Put every line of the items below into a Markdown table with the columns Row and Line, numbering each row and leaving out blank lines.

● GIVEN DATA
■ ■ ■

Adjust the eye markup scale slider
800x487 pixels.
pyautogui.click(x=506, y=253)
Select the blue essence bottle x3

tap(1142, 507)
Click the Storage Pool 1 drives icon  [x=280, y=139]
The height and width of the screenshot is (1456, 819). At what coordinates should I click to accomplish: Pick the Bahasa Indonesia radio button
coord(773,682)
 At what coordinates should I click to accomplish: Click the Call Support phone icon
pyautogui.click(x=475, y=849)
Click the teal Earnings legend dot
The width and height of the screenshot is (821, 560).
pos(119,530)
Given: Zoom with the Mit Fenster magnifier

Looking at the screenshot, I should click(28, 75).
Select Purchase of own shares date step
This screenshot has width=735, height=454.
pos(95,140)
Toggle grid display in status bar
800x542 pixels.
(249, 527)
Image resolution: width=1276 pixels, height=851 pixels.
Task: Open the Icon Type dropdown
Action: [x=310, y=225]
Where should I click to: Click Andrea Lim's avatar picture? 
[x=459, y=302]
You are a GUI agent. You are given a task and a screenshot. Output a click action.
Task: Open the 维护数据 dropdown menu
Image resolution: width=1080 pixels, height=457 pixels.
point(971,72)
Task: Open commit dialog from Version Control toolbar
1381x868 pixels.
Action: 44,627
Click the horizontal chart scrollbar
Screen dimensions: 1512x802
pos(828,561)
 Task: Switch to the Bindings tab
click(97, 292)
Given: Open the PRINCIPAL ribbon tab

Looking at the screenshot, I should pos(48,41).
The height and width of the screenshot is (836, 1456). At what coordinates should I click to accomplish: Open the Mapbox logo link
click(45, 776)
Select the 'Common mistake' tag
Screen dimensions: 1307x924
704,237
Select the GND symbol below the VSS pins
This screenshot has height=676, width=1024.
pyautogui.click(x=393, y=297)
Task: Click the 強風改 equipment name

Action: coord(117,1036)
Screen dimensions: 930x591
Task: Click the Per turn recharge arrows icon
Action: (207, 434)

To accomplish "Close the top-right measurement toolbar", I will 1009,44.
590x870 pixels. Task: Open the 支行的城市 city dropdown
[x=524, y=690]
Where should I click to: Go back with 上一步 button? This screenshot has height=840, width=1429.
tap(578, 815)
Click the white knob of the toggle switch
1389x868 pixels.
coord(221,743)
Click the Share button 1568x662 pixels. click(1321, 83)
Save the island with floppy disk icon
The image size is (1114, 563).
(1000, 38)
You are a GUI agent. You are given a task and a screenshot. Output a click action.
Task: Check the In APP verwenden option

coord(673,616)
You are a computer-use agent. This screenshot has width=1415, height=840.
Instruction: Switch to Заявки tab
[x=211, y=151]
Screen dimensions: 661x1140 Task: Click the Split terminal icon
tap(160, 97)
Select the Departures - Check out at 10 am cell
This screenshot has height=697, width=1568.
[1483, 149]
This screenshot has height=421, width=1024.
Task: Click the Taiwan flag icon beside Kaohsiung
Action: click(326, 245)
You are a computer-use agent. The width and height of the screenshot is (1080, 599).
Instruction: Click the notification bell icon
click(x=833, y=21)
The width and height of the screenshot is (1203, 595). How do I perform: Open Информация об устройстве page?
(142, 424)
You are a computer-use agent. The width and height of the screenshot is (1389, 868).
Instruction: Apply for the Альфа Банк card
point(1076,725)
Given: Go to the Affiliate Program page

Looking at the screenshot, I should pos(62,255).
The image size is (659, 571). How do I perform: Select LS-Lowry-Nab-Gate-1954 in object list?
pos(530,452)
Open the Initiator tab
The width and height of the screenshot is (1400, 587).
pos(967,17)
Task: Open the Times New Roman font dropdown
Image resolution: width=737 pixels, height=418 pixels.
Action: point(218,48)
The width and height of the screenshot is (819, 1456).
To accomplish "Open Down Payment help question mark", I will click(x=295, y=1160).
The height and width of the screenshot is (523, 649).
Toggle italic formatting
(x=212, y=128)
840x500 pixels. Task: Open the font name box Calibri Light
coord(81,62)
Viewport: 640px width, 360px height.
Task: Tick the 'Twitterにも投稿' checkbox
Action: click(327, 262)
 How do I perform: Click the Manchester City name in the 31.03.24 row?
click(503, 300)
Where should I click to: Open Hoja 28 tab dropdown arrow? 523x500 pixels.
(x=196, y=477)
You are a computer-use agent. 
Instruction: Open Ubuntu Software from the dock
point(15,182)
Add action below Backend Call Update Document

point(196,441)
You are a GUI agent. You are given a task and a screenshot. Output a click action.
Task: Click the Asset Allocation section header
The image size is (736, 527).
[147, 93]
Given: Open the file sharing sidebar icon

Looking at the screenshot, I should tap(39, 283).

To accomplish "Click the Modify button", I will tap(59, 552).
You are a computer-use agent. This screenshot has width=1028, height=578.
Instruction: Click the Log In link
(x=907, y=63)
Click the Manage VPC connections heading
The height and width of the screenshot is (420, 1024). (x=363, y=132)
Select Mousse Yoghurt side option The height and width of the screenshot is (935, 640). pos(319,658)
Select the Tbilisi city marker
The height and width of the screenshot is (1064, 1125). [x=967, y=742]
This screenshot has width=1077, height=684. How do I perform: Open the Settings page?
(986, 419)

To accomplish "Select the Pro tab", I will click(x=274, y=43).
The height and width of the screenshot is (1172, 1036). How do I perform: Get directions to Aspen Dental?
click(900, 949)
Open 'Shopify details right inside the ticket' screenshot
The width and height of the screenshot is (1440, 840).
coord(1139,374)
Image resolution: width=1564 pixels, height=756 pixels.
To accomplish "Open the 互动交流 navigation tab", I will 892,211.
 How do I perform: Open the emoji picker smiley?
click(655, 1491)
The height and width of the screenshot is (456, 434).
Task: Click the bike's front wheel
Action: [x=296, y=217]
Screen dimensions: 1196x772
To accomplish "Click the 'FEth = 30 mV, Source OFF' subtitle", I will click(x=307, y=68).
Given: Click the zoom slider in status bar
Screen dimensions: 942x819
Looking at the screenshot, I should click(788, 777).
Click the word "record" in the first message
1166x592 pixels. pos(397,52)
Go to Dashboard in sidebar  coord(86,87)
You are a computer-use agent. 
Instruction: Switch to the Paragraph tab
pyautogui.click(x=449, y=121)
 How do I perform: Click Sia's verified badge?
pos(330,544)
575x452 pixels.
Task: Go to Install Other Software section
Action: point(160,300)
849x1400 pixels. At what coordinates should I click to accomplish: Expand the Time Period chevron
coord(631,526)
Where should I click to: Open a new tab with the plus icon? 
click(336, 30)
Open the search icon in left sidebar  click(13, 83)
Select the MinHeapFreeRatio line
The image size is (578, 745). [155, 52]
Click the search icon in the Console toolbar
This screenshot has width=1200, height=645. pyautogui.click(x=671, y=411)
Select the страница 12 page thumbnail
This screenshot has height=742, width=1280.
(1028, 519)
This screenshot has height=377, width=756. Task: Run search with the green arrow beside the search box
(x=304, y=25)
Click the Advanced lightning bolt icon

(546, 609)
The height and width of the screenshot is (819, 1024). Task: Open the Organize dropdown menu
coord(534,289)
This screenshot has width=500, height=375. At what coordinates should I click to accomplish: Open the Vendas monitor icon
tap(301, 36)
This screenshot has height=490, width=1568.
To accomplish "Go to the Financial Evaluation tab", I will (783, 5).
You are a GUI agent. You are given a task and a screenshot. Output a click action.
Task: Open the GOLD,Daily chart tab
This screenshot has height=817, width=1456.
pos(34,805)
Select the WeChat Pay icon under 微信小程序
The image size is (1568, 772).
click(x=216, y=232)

■ ■ ■

● EXERCISE ANSWER
| Row | Line |
|---|---|
| 1 | Adjust the eye markup scale slider |
| 2 | 800x487 pixels. |
| 3 | pyautogui.click(x=506, y=253) |
| 4 | Select the blue essence bottle x3 |
| 5 | tap(1142, 507) |
| 6 | Click the Storage Pool 1 drives icon  [x=280, y=139] |
| 7 | The height and width of the screenshot is (1456, 819). At what coordinates should I click to accomplish: Pick the Bahasa Indonesia radio button |
| 8 | coord(773,682) |
| 9 |  At what coordinates should I click to accomplish: Click the Call Support phone icon |
| 10 | pyautogui.click(x=475, y=849) |
| 11 | Click the teal Earnings legend dot |
| 12 | The width and height of the screenshot is (821, 560). |
| 13 | pos(119,530) |
| 14 | Given: Zoom with the Mit Fenster magnifier |
| 15 | Looking at the screenshot, I should click(28, 75). |
| 16 | Select Purchase of own shares date step |
| 17 | This screenshot has width=735, height=454. |
| 18 | pos(95,140) |
| 19 | Toggle grid display in status bar |
| 20 | 800x542 pixels. |
| 21 | (249, 527) |
| 22 | Image resolution: width=1276 pixels, height=851 pixels. |
| 23 | Task: Open the Icon Type dropdown |
| 24 | Action: [x=310, y=225] |
| 25 | Where should I click to: Click Andrea Lim's avatar picture?  |
| 26 | [x=459, y=302] |
| 27 | You are a GUI agent. You are given a task and a screenshot. Output a click action. |
| 28 | Task: Open the 维护数据 dropdown menu |
| 29 | Image resolution: width=1080 pixels, height=457 pixels. |
| 30 | point(971,72) |
| 31 | Task: Open commit dialog from Version Control toolbar |
| 32 | 1381x868 pixels. |
| 33 | Action: 44,627 |
| 34 | Click the horizontal chart scrollbar |
| 35 | Screen dimensions: 1512x802 |
| 36 | pos(828,561) |
| 37 |  Task: Switch to the Bindings tab |
| 38 | click(97, 292) |
| 39 | Given: Open the PRINCIPAL ribbon tab |
| 40 | Looking at the screenshot, I should pos(48,41). |
| 41 | The height and width of the screenshot is (836, 1456). At what coordinates should I click to accomplish: Open the Mapbox logo link |
| 42 | click(45, 776) |
| 43 | Select the 'Common mistake' tag |
| 44 | Screen dimensions: 1307x924 |
| 45 | 704,237 |
| 46 | Select the GND symbol below the VSS pins |
| 47 | This screenshot has height=676, width=1024. |
| 48 | pyautogui.click(x=393, y=297) |
| 49 | Task: Click the 強風改 equipment name |
| 50 | Action: coord(117,1036) |
| 51 | Screen dimensions: 930x591 |
| 52 | Task: Click the Per turn recharge arrows icon |
| 53 | Action: (207, 434) |
| 54 | To accomplish "Close the top-right measurement toolbar", I will 1009,44. |
| 55 | 590x870 pixels. Task: Open the 支行的城市 city dropdown |
| 56 | [x=524, y=690] |
| 57 | Where should I click to: Go back with 上一步 button? This screenshot has height=840, width=1429. |
| 58 | tap(578, 815) |
| 59 | Click the white knob of the toggle switch |
| 60 | 1389x868 pixels. |
| 61 | coord(221,743) |
| 62 | Click the Share button 1568x662 pixels. click(1321, 83) |
| 63 | Save the island with floppy disk icon |
| 64 | The image size is (1114, 563). |
| 65 | (1000, 38) |
| 66 | You are a GUI agent. You are given a task and a screenshot. Output a click action. |
| 67 | Task: Check the In APP verwenden option |
| 68 | coord(673,616) |
| 69 | You are a computer-use agent. This screenshot has width=1415, height=840. |
| 70 | Instruction: Switch to Заявки tab |
| 71 | [x=211, y=151] |
| 72 | Screen dimensions: 661x1140 Task: Click the Split terminal icon |
| 73 | tap(160, 97) |
| 74 | Select the Departures - Check out at 10 am cell |
| 75 | This screenshot has height=697, width=1568. |
| 76 | [1483, 149] |
| 77 | This screenshot has height=421, width=1024. |
| 78 | Task: Click the Taiwan flag icon beside Kaohsiung |
| 79 | Action: click(326, 245) |
| 80 | You are a computer-use agent. The width and height of the screenshot is (1080, 599). |
| 81 | Instruction: Click the notification bell icon |
| 82 | click(x=833, y=21) |
| 83 | The width and height of the screenshot is (1203, 595). How do I perform: Open Информация об устройстве page? |
| 84 | (142, 424) |
| 85 | You are a computer-use agent. The width and height of the screenshot is (1389, 868). |
| 86 | Instruction: Apply for the Альфа Банк card |
| 87 | point(1076,725) |
| 88 | Given: Go to the Affiliate Program page |
| 89 | Looking at the screenshot, I should pos(62,255). |
| 90 | The image size is (659, 571). How do I perform: Select LS-Lowry-Nab-Gate-1954 in object list? |
| 91 | pos(530,452) |
| 92 | Open the Initiator tab |
| 93 | The width and height of the screenshot is (1400, 587). |
| 94 | pos(967,17) |
| 95 | Task: Open the Times New Roman font dropdown |
| 96 | Image resolution: width=737 pixels, height=418 pixels. |
| 97 | Action: point(218,48) |
| 98 | The width and height of the screenshot is (819, 1456). |
| 99 | To accomplish "Open Down Payment help question mark", I will click(x=295, y=1160). |
| 100 | The height and width of the screenshot is (523, 649). |
| 101 | Toggle italic formatting |
| 102 | (x=212, y=128) |
| 103 | 840x500 pixels. Task: Open the font name box Calibri Light |
| 104 | coord(81,62) |
| 105 | Viewport: 640px width, 360px height. |
| 106 | Task: Tick the 'Twitterにも投稿' checkbox |
| 107 | Action: click(327, 262) |
| 108 |  How do I perform: Click the Manchester City name in the 31.03.24 row? |
| 109 | click(503, 300) |
| 110 | Where should I click to: Open Hoja 28 tab dropdown arrow? 523x500 pixels. |
| 111 | (x=196, y=477) |
| 112 | You are a computer-use agent.  |
| 113 | Instruction: Open Ubuntu Software from the dock |
| 114 | point(15,182) |
| 115 | Add action below Backend Call Update Document |
| 116 | point(196,441) |
| 117 | You are a GUI agent. You are given a task and a screenshot. Output a click action. |
| 118 | Task: Click the Asset Allocation section header |
| 119 | The image size is (736, 527). |
| 120 | [147, 93] |
| 121 | Given: Open the file sharing sidebar icon |
| 122 | Looking at the screenshot, I should tap(39, 283). |
| 123 | To accomplish "Click the Modify button", I will tap(59, 552). |
| 124 | You are a computer-use agent. This screenshot has width=1028, height=578. |
| 125 | Instruction: Click the Log In link |
| 126 | (x=907, y=63) |
| 127 | Click the Manage VPC connections heading |
| 128 | The height and width of the screenshot is (420, 1024). (x=363, y=132) |
| 129 | Select Mousse Yoghurt side option The height and width of the screenshot is (935, 640). pos(319,658) |
| 130 | Select the Tbilisi city marker |
| 131 | The height and width of the screenshot is (1064, 1125). [x=967, y=742] |
| 132 | This screenshot has width=1077, height=684. How do I perform: Open the Settings page? |
| 133 | (986, 419) |
| 134 | To accomplish "Select the Pro tab", I will click(x=274, y=43). |
| 135 | The height and width of the screenshot is (1172, 1036). How do I perform: Get directions to Aspen Dental? |
| 136 | click(900, 949) |
| 137 | Open 'Shopify details right inside the ticket' screenshot |
| 138 | The width and height of the screenshot is (1440, 840). |
| 139 | coord(1139,374) |
| 140 | Image resolution: width=1564 pixels, height=756 pixels. |
| 141 | To accomplish "Open the 互动交流 navigation tab", I will 892,211. |
| 142 |  How do I perform: Open the emoji picker smiley? |
| 143 | click(655, 1491) |
| 144 | The height and width of the screenshot is (456, 434). |
| 145 | Task: Click the bike's front wheel |
| 146 | Action: [x=296, y=217] |
| 147 | Screen dimensions: 1196x772 |
| 148 | To accomplish "Click the 'FEth = 30 mV, Source OFF' subtitle", I will click(x=307, y=68). |
| 149 | Given: Click the zoom slider in status bar |
| 150 | Screen dimensions: 942x819 |
| 151 | Looking at the screenshot, I should click(788, 777). |
| 152 | Click the word "record" in the first message |
| 153 | 1166x592 pixels. pos(397,52) |
| 154 | Go to Dashboard in sidebar  coord(86,87) |
| 155 | You are a computer-use agent.  |
| 156 | Instruction: Switch to the Paragraph tab |
| 157 | pyautogui.click(x=449, y=121) |
| 158 |  How do I perform: Click Sia's verified badge? |
| 159 | pos(330,544) |
| 160 | 575x452 pixels. |
| 161 | Task: Go to Install Other Software section |
| 162 | Action: point(160,300) |
| 163 | 849x1400 pixels. At what coordinates should I click to accomplish: Expand the Time Period chevron |
| 164 | coord(631,526) |
| 165 | Where should I click to: Open a new tab with the plus icon?  |
| 166 | click(336, 30) |
| 167 | Open the search icon in left sidebar  click(13, 83) |
| 168 | Select the MinHeapFreeRatio line |
| 169 | The image size is (578, 745). [155, 52] |
| 170 | Click the search icon in the Console toolbar |
| 171 | This screenshot has width=1200, height=645. pyautogui.click(x=671, y=411) |
| 172 | Select the страница 12 page thumbnail |
| 173 | This screenshot has height=742, width=1280. |
| 174 | (1028, 519) |
| 175 | This screenshot has height=377, width=756. Task: Run search with the green arrow beside the search box |
| 176 | (x=304, y=25) |
| 177 | Click the Advanced lightning bolt icon |
| 178 | (546, 609) |
| 179 | The height and width of the screenshot is (819, 1024). Task: Open the Organize dropdown menu |
| 180 | coord(534,289) |
| 181 | This screenshot has width=500, height=375. At what coordinates should I click to accomplish: Open the Vendas monitor icon |
| 182 | tap(301, 36) |
| 183 | This screenshot has height=490, width=1568. |
| 184 | To accomplish "Go to the Financial Evaluation tab", I will (783, 5). |
| 185 | You are a GUI agent. You are given a task and a screenshot. Output a click action. |
| 186 | Task: Open the GOLD,Daily chart tab |
| 187 | This screenshot has height=817, width=1456. |
| 188 | pos(34,805) |
| 189 | Select the WeChat Pay icon under 微信小程序 |
| 190 | The image size is (1568, 772). |
| 191 | click(x=216, y=232) |